INPUT RECORDS:

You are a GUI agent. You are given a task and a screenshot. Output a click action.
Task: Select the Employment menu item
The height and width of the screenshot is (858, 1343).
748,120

---

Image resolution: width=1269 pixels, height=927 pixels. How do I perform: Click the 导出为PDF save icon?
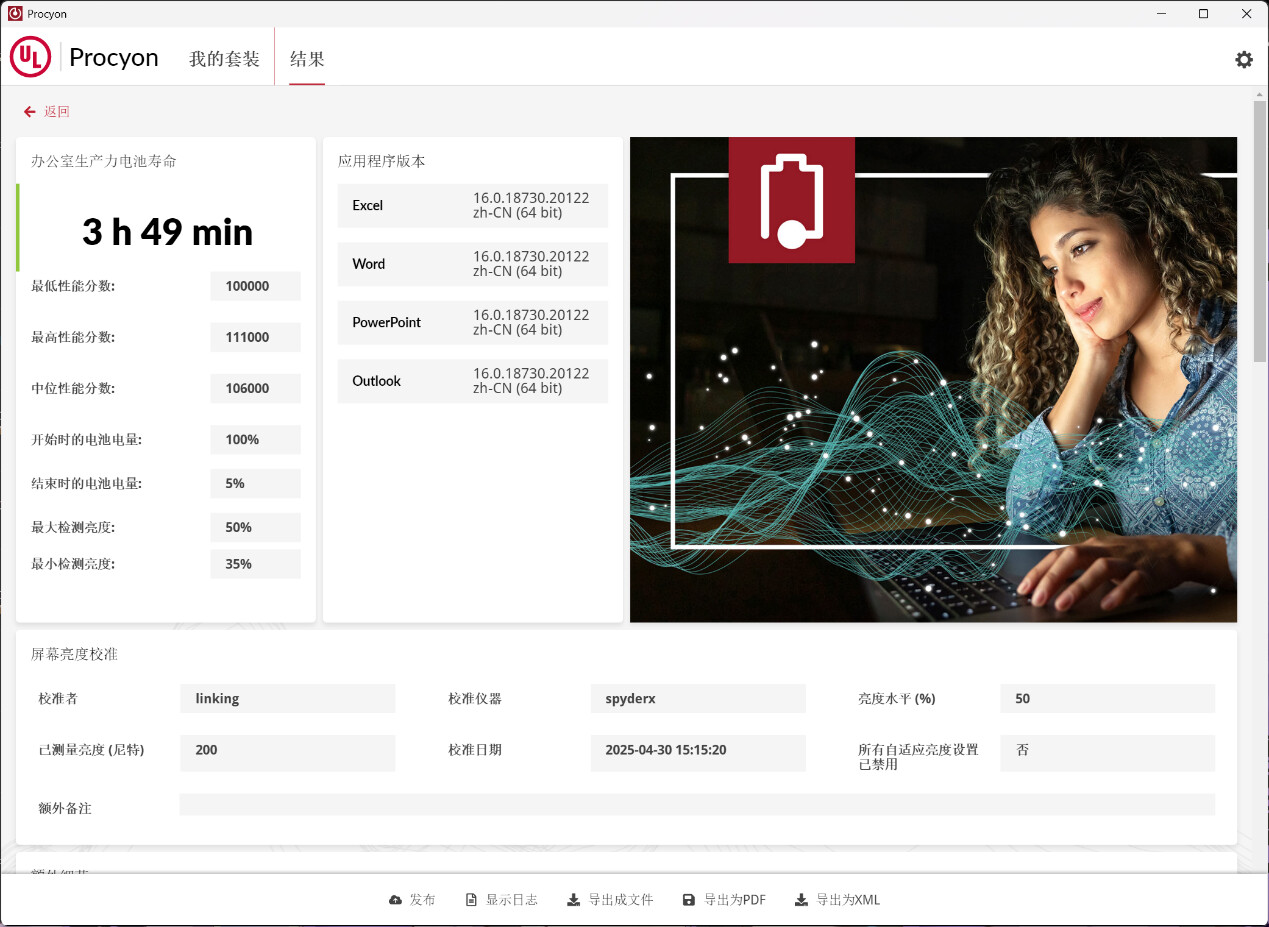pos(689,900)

...

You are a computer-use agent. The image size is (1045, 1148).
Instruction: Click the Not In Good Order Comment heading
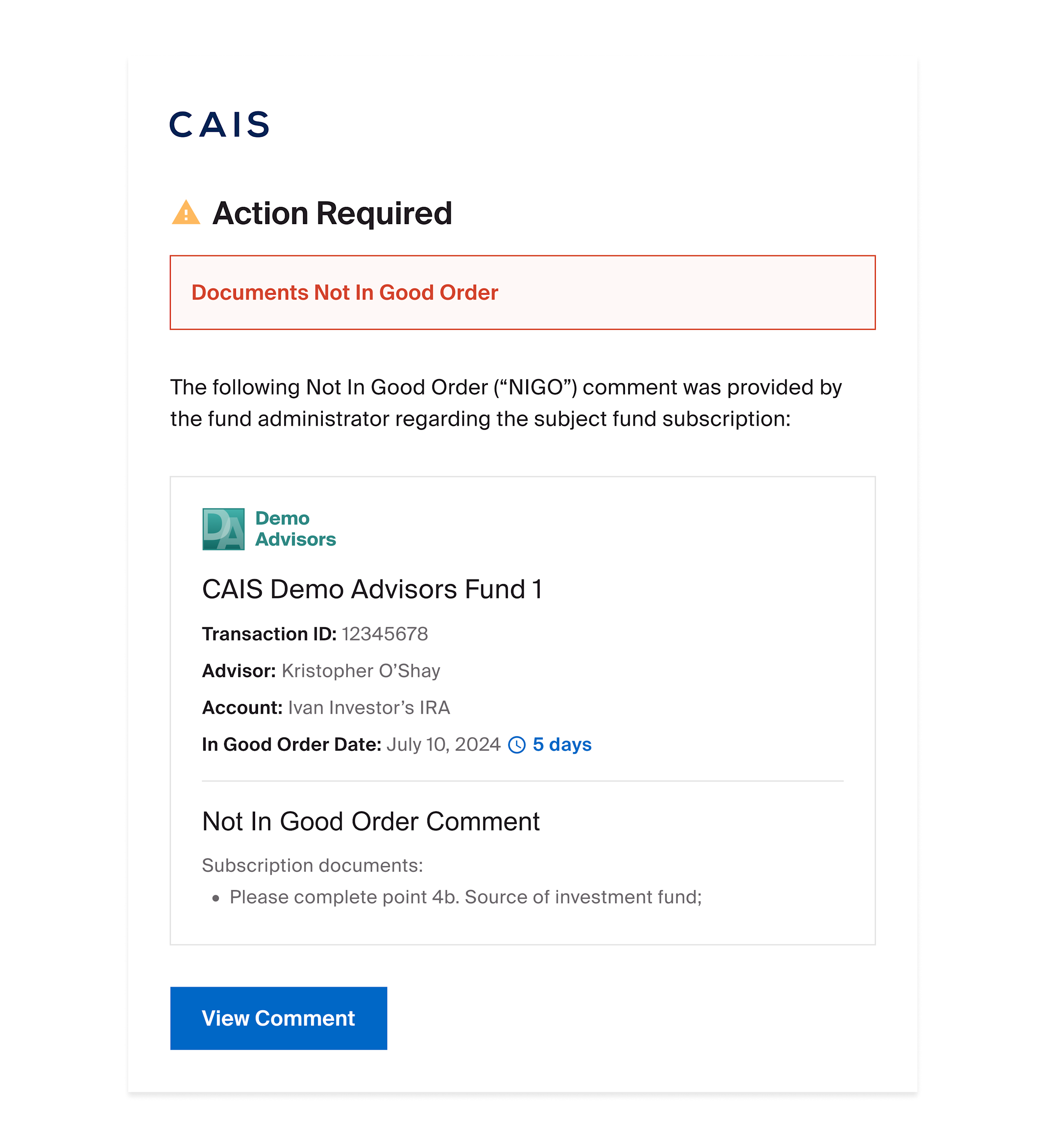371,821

BRIEF:
Count, in the records above, the lines that include "agent", and give the number with nothing added.

EXERCISE OUTPUT:
2